8 of 99 comments (clear)

  1. More information by karvind · · Score: 4, Informative
    As article says they had been working on it for a long time, they had published few details before.

    http://www.research.ibm.com/journal/rd/504/topol.h tml

    http://domino.watson.ibm.com/comm/pr.nsf/pages/new s.20021111_3d_ic.html

  2. I wonder how they will cool this? by LiquidCoooled · · Score: 4, Interesting

    Surely they need to cool the components in the middle of the stack?
    Unless they decide to leave some of the holes open then anything in the middle is going to overheat?

    I always imagined this kind of tech running on some kind of multi layered wire fence with plenty of room for cooling.

    Incidentally, didn't Hitachi beat them to the whole 3d element thing?
    http://www.hitachigst.com/hdd/research/recording_h ead/pr/PerpendicularAnimation.html

    --
    liqbase :: faster than paper
    1. Re:I wonder how they will cool this? by SQL+Error · · Score: 4, Informative

      You wouldn't be able to stack multiple desktop CPUs, because it would generate too much heat. But you could stack a CPU on top of its own level 2 cache instead of next to it, making for shorter wires and a faster chip. Or stack a GPU on top of DRAM, so that you could have a 2048-bit bus instead of 256-bit.

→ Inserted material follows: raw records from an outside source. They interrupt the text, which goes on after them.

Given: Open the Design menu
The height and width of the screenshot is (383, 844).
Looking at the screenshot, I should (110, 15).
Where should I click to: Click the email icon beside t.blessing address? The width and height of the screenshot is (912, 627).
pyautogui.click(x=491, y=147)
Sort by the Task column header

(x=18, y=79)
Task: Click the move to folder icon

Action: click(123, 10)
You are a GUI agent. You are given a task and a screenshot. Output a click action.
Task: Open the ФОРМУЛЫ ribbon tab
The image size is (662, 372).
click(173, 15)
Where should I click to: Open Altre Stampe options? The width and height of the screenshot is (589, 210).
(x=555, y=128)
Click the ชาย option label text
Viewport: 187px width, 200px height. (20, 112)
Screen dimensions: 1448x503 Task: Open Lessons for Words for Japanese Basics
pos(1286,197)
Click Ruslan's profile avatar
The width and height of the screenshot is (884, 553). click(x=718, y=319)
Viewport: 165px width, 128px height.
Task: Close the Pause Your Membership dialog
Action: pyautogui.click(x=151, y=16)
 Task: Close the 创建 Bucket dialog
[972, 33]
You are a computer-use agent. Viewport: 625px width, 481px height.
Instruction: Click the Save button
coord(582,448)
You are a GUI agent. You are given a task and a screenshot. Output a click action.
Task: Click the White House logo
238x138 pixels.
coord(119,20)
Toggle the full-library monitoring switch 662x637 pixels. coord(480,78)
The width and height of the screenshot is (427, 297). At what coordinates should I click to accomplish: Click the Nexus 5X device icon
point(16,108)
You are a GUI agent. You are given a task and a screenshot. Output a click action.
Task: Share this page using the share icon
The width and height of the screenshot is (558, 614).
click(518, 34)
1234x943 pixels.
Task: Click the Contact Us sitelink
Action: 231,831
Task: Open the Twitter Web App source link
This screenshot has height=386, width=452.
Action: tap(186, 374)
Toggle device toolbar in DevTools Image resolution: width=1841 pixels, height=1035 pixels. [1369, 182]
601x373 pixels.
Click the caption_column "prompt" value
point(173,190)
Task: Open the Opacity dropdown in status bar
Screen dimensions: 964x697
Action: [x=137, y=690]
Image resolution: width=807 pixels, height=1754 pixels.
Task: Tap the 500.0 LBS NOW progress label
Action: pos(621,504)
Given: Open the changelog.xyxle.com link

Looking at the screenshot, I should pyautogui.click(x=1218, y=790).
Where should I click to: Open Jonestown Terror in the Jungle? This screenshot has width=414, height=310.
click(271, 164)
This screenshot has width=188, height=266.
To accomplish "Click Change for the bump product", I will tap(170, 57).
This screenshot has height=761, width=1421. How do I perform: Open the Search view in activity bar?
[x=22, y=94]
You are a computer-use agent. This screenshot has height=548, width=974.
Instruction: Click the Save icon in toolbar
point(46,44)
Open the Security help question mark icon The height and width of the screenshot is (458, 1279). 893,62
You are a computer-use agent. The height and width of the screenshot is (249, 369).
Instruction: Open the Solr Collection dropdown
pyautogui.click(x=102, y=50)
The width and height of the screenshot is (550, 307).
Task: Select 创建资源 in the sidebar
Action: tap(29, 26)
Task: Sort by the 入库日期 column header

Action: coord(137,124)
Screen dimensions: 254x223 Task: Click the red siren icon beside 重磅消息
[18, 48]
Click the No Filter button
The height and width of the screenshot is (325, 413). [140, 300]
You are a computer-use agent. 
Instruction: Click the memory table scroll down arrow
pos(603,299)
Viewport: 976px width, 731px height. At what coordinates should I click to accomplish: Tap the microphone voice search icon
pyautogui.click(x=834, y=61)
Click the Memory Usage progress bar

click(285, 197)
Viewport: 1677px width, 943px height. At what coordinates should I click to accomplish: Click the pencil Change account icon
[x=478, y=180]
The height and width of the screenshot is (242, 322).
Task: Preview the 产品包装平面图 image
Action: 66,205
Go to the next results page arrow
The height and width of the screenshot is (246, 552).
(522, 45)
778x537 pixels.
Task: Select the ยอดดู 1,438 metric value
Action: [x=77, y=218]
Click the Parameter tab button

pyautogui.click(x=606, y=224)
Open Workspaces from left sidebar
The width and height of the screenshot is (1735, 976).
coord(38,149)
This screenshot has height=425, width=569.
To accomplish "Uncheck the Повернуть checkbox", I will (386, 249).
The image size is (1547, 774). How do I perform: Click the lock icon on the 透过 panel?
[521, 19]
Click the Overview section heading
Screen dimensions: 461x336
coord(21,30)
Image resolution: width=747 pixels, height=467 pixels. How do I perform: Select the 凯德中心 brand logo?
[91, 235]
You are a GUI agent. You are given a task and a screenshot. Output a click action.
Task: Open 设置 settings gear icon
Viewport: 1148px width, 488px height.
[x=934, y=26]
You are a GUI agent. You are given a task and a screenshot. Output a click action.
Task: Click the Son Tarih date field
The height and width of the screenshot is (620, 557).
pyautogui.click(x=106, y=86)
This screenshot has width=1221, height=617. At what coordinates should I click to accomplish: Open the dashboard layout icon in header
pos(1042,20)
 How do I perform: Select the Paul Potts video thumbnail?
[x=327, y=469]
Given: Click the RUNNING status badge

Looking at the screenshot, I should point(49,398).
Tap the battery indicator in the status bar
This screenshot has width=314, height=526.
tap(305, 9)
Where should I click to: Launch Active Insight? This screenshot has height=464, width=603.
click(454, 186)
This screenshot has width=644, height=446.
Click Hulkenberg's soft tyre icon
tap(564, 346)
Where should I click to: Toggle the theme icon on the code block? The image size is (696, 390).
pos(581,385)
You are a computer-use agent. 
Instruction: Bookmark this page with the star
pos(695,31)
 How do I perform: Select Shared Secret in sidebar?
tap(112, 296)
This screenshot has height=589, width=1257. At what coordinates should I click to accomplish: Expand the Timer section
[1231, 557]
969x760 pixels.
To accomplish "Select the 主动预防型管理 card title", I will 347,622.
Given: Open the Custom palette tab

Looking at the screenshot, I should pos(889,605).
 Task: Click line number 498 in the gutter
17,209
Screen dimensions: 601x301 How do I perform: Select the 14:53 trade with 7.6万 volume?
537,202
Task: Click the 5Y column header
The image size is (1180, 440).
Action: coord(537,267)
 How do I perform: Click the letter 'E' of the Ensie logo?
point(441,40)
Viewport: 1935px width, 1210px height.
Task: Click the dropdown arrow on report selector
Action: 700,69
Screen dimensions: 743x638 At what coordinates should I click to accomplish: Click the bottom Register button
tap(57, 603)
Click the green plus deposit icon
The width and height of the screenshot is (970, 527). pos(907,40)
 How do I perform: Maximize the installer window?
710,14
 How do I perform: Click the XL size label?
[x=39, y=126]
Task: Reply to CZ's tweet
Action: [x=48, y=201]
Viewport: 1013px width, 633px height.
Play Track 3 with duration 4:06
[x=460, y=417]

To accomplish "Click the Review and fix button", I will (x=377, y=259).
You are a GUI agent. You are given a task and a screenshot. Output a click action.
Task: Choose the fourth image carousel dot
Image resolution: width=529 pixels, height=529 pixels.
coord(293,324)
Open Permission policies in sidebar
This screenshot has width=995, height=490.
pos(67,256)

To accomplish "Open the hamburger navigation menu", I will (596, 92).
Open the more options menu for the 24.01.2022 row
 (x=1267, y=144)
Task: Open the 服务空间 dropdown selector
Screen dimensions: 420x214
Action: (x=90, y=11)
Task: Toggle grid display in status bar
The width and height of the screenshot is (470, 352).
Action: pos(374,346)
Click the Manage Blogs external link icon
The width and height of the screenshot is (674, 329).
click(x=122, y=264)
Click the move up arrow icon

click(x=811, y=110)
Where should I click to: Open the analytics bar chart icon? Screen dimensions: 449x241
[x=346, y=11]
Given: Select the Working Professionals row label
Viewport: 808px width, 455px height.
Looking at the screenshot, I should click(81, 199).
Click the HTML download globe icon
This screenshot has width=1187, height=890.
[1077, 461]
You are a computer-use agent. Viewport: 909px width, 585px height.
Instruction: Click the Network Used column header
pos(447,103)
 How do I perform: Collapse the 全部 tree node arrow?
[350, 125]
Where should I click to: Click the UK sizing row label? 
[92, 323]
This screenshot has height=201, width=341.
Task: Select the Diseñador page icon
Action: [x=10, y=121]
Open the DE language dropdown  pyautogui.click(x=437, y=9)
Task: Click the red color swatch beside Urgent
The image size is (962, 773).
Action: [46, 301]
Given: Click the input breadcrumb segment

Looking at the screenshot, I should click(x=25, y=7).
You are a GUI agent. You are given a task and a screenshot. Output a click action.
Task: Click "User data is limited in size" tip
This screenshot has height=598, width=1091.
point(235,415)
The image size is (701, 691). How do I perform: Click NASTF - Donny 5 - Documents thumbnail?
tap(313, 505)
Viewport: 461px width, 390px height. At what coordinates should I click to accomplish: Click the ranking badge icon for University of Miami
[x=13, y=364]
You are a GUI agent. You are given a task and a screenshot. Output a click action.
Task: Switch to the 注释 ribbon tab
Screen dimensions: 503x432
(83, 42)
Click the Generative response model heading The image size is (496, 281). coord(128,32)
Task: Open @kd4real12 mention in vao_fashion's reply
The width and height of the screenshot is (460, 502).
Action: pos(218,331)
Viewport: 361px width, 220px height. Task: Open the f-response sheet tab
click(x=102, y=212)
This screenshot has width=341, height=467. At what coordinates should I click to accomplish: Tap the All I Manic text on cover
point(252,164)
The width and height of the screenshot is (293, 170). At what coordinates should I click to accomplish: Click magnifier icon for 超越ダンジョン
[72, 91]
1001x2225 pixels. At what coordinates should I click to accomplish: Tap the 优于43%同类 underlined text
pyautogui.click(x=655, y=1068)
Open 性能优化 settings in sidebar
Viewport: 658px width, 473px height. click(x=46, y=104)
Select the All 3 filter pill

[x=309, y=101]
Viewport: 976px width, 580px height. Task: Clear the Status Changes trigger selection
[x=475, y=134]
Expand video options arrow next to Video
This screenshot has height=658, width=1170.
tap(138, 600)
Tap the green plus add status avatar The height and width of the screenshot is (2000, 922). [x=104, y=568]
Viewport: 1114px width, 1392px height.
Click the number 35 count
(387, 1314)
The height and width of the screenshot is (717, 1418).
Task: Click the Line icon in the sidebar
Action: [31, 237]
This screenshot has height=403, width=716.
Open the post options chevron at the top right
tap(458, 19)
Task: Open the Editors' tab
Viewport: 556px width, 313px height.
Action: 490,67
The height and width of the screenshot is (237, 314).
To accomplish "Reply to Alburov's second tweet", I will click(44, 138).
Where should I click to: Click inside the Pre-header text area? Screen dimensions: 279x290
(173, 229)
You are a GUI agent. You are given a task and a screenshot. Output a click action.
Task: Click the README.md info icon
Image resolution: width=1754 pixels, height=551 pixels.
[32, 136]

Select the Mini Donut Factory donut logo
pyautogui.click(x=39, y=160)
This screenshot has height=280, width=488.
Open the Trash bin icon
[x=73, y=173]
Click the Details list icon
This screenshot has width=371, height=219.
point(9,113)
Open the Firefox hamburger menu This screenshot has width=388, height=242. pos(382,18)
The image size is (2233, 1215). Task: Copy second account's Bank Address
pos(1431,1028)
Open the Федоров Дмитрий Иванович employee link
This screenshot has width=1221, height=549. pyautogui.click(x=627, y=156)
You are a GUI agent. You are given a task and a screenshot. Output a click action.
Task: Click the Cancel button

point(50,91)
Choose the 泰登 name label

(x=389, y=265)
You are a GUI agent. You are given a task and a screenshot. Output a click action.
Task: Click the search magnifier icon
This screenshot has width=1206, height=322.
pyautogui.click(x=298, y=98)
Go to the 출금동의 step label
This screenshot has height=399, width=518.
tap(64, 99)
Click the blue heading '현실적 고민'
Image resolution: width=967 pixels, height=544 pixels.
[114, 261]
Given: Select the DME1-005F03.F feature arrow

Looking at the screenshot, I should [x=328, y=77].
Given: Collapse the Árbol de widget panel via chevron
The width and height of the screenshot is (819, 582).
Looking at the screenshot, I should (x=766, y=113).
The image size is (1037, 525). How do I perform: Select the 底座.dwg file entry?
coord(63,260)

      Then they just rely on the upper layer to conduct enough heat to keep the low layers cool.

    2. Re:I wonder how they will cool this? by duncanFrance · · Score: 5, Informative

      There are some thermal advantages to this sort of interconnect. Since it keeps the wirelength short it means the drivers don't have to be so powerful. Hence a fair amount less heat will be generated. Driving any amount of capacitance at GHz speeds wastes shed-loads of power.

      Average power dissipated = V*V * f * C

      So reducing V obviously makes a big difference (hence partly why operating voltages of ICs decrease with frequency), but getting C down will help also.

  3. What?????? by Xinef+Jyinaer · · Score: 5, Funny

    The chips didn't exist as 3-D objects prior to this? Infact, wouldn't a chip that only exists in two dimensions be much more difficult to make?

    --
    Some days I just get bored and Troll post all the memes I can think of...
  4. They told us not to ask where they got it. by illegalcortex · · Score: 4, Funny

    It was scary stuff, radically advanced. It was shattered... didn't work. But it gave us ideas. It took us in new directions... things we would never have thought of. All this work is based on it.

  5. New Operating System Required For 3d chips by crea5e · · Score: 5, Funny

    LEG-OS. 64 block architecture. Also themeable for star wars and lord of the ring fanboys.

  6. Well by ShooterNeo · · Score: 4, Informative

    This is it. Maybe. Possibly major problems with heat dissipation. However, there are some massive advantages :

    1. One tradeoff IC designers always face is that the fastest, lowest latency access is always to on-die components. On-Die memory (cache) is almost ALWAYS faster, coprocessor interconnects (like for dual core) are far quicker, ect. With any given level of state of the art, you can get a much higher clock signal over itsy bitty paths on silicon from one side of the chip to the other than going out to big, clunky, exremely long wires.

    2. The tradeoff is that a bigger chip radically reduces yields : the chance of a defect causing a chip to be bad goes up with the square of the number of gates.

    3. This technology allows one to use multiple dies, and to interconnect them later. There's just one problem.

    HEAT DISSIPATION. A 3d chip will of course have it's heating per square centimeter multiplied by the number of layers. The obvious solution, internal heatpipes, has not yet been shown to be manufacturable.

    Hence TFA mentioning use in devices such as cell phones, where bleeding edge high wattage performance is not a factor.